Uzak Doğu'da yaşanan bu kriz, Türkiye ile Yunanistan arasında 1990'lı yılların sonunda yaşanan Kardak krizini anımsatıyor.

Pekin ve Tokyo yönetimleri, Aralık ayında varılan bir mutabakat neticesinde Doğu Çin Denizi'nde işbirliği ve güvenlik sorunlarını müzakere etmek için 16 Mayıs'ta bir araya geldi.

Bu görüşmelerin ilk maddesi ise Japonya'nın Senkaku, Çin'in Diaoyu olarak adlandırdığı, tarafların üzerinde ihtilaf yaşadığı adalar hakkındaydı.
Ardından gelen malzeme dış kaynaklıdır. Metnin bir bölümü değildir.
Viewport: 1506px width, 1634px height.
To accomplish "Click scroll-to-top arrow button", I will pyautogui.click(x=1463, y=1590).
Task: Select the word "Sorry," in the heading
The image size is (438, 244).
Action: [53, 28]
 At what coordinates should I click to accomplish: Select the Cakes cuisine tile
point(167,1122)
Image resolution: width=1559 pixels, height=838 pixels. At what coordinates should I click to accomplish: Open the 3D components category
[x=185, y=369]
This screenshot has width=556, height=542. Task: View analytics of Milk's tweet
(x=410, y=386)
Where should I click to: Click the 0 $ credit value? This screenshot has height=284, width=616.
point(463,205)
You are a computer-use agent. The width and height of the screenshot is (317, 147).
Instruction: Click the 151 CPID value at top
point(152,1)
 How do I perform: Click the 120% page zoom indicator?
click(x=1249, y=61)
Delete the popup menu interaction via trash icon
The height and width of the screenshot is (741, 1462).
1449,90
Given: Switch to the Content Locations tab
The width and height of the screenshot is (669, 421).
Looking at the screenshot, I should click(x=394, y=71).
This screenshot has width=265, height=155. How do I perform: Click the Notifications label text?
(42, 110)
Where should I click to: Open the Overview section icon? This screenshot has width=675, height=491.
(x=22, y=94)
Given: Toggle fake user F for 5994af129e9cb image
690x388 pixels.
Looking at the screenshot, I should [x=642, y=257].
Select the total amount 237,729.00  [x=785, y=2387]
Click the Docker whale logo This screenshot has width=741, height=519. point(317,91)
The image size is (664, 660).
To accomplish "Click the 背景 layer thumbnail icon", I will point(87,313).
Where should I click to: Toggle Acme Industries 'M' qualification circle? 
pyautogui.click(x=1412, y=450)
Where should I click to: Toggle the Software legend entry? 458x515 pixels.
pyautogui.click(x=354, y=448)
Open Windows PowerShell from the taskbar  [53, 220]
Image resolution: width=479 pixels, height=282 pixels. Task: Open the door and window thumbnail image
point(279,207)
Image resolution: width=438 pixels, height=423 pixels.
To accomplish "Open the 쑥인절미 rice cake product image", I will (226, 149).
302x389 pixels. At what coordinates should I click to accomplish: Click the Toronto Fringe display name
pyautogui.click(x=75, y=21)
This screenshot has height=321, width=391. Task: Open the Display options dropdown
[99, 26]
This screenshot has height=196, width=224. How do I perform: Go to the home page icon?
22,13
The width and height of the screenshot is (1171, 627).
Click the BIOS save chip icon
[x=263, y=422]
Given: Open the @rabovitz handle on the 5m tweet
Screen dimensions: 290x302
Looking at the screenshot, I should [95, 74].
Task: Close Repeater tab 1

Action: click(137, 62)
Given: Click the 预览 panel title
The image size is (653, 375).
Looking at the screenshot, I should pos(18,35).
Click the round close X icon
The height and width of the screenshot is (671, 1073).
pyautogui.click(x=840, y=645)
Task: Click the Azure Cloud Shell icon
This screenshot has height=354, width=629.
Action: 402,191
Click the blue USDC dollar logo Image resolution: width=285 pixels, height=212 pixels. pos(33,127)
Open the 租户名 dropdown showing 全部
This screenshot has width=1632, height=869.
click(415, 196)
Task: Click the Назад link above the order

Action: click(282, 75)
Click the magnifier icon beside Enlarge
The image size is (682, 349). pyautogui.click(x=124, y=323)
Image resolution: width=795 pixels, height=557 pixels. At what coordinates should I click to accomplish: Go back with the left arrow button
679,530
Ancak Japonya, Pekin'i kızdıran bir adım atarak, 14 Mayıs'ta Dünya Uygur Kongresi'nin Tokyo'da toplanmasına izin verdi.

Pekin, Dünya Uygur Kongresi'nin "ayrılıkçı terör örgütleriyle ilişkisi olduğunu" ileri sürüyor. Japonya görüşmeler öncesinde Uygur kartına oynayarak, Pekin'i sıkıştırmaya çalışsa da görüşmelerin sonuçsuz kalması ihtimali güçleniyor.

ADALAR STATÜSÜ BELİRSİZ

Senkaku Adaları, Japon ana karasının güneyindeki Okinava Adası'nın 370 kilometre güneybatısında yer alıyor. Adalar Çin ana karasının ise 350 kilometre doğusunda bulunuyor.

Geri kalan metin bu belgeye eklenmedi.